#### [Requirement]
Every line in the data below from the one containing "Click the pink dot before 霸王庄 label" down to the one containing "The image size is (800, 435).", both included, must be retyped exactly; no other line is to appear.

#### [Data shown]

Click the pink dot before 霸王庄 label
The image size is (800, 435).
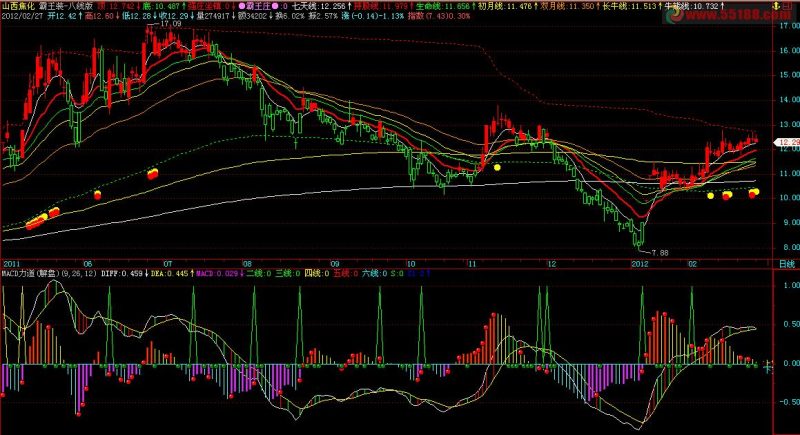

--

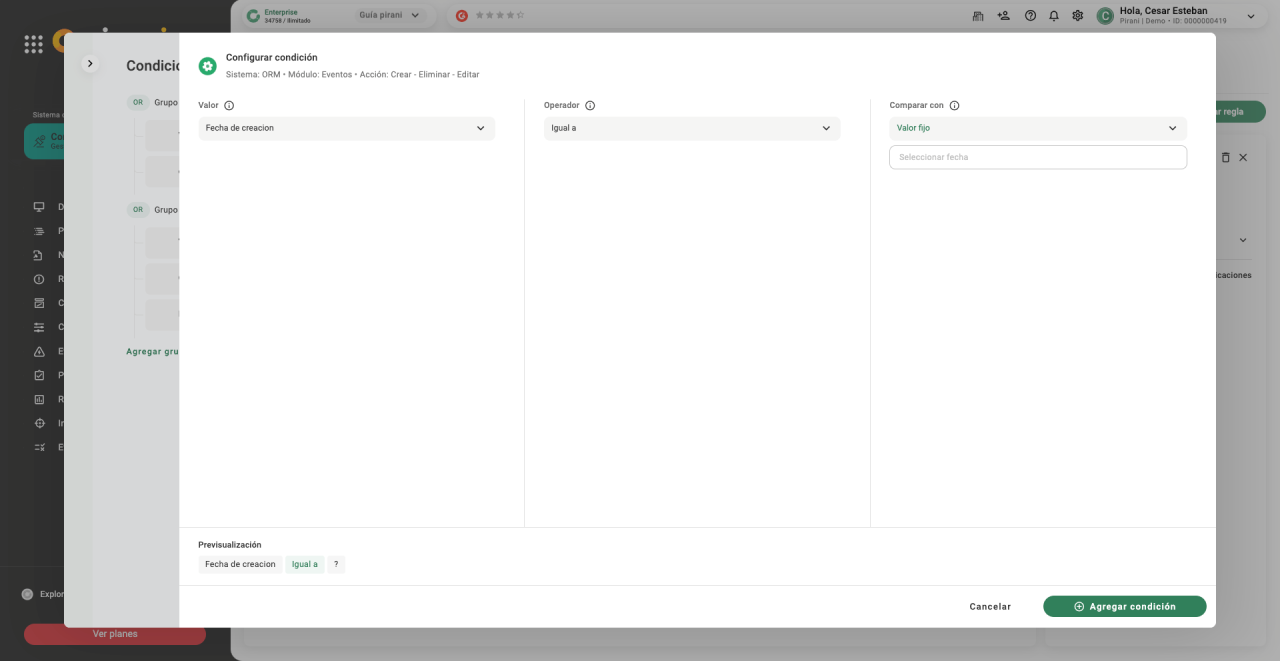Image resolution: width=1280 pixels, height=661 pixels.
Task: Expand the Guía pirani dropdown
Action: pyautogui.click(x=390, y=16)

--

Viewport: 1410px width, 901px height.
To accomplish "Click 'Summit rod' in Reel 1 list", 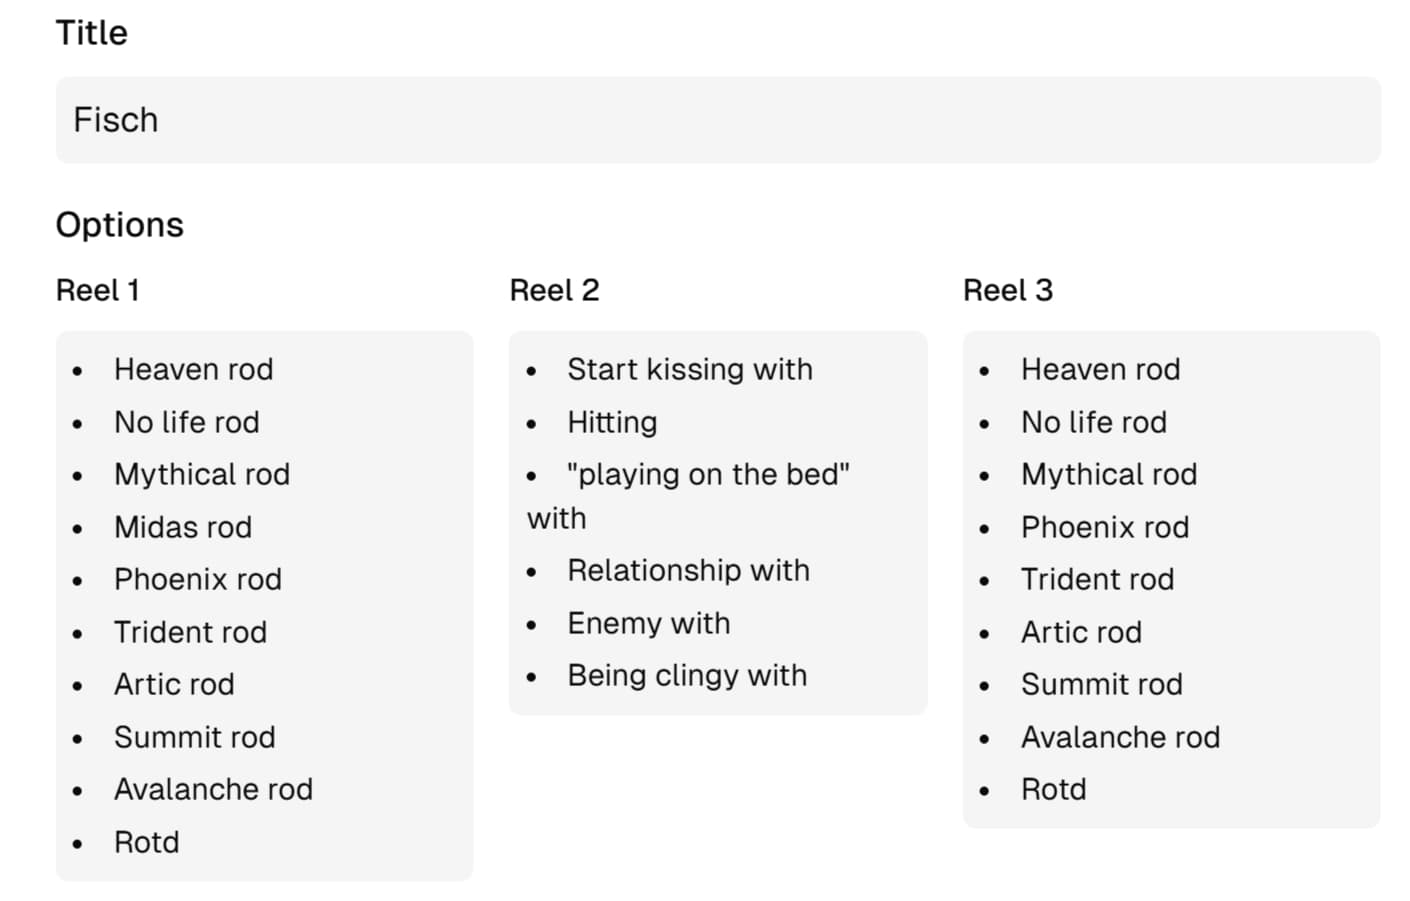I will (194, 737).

#### [Solution for this exercise]
Click the pink dot before 霸王庄 label
The image size is (800, 435).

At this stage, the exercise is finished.